JCAHO has attached six elements to its anti-disruptive
mandate:
1. The [hospital] leaders develop a code of conduct that
applies to everyone who works in the organization.
2. The code of conduct defines desirable and disruptive
behavior.
3. All who work in the organization are educated about both
desirable and disruptive behaviors.
4. The leaders develop processes for managing disruptive
behavior.
5. Leaders identify the role of individual leaders in
managing disruptive behavior.
6. Leaders establish a fair hearing process for those who
exhibit disruptive behavior.
The failure to
define “leaders” is troublesome. The JCAHO could have specified that
code of conduct developed by hospital administration be done in
cooperation with the hospital medical staff. JHAHO could have
required that ratification of the disruptive physician standard
depend on a vote of approval by both the hospital medical staff and
the hospital’s board of directors.
Furthermore, LD
3.15 should be accompanied by a sunset rule. A mandate of this
nature, a document regulating physician behavior, should have life
of no more than three years. Then the rule should end.
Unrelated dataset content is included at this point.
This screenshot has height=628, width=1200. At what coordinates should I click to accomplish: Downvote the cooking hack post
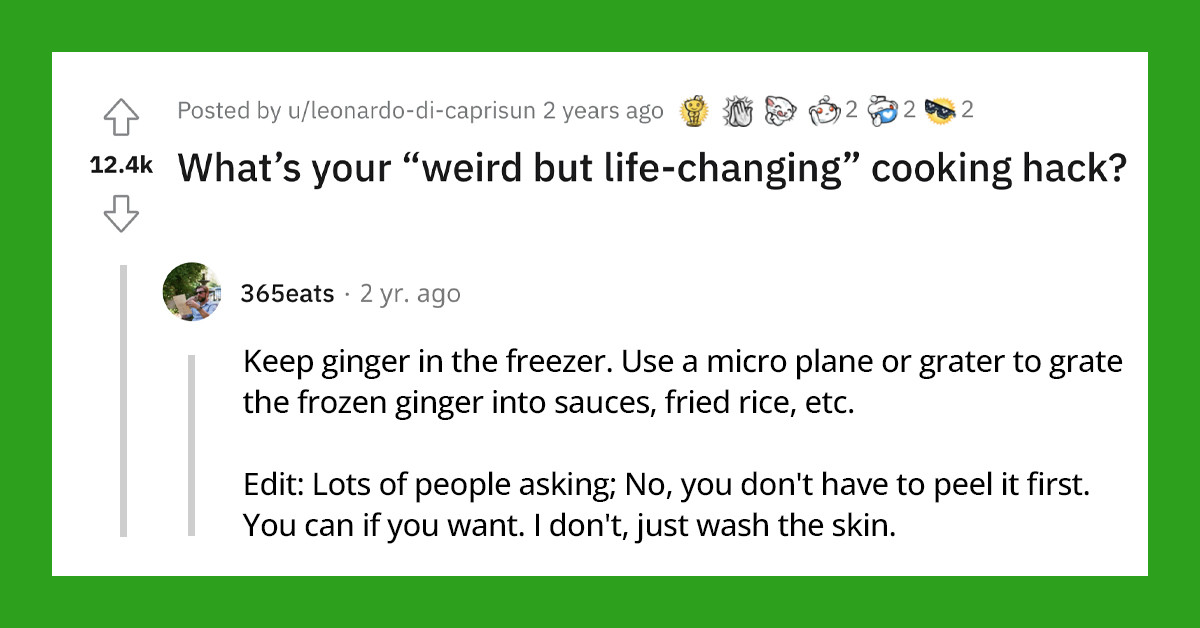click(121, 212)
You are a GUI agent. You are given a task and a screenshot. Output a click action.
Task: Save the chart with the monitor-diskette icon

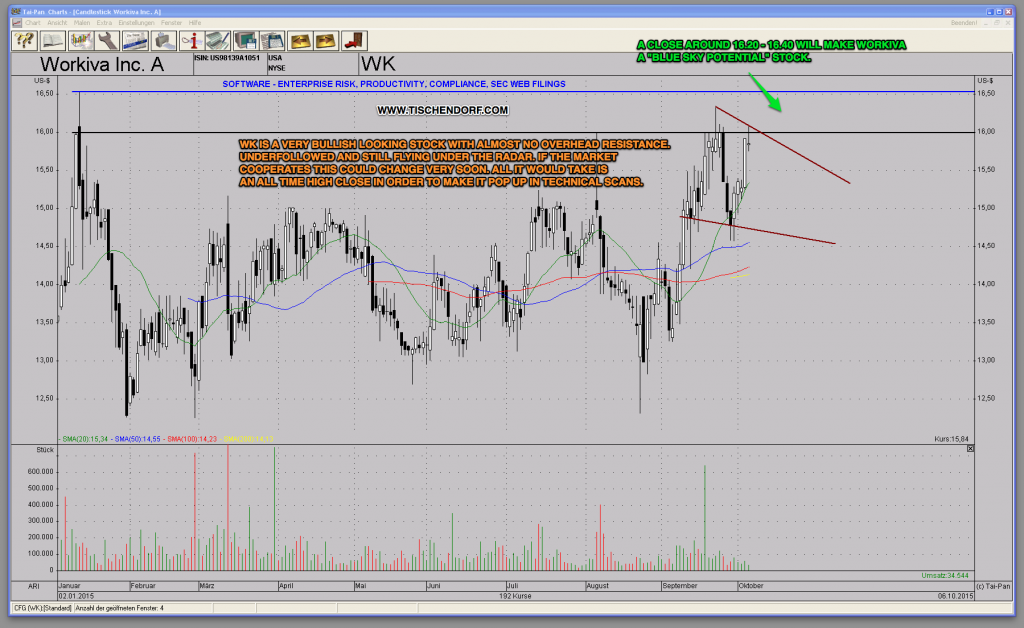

The
disruptive physician standard needs to be reborn again with final
approval once more coming from both medical staff and hospital
board.
This approach
protects the gadfly.
The Michigan
State Medical Society and the AMA should intervene in the matter of
LD.3.15. The state society should alert each hospital medical staff
to actively participate in the formulation of every LD.3.15 element.
The AMA should meet with the JCAHO to let that leadership know our
feelings that this mandate seems intent on regulating physician
behavior and independence.
The paradox of LD
3.15 is that while the Institute of Medicine calls for open
discussion of error, the JCAHO works just as hard to silence
dissent.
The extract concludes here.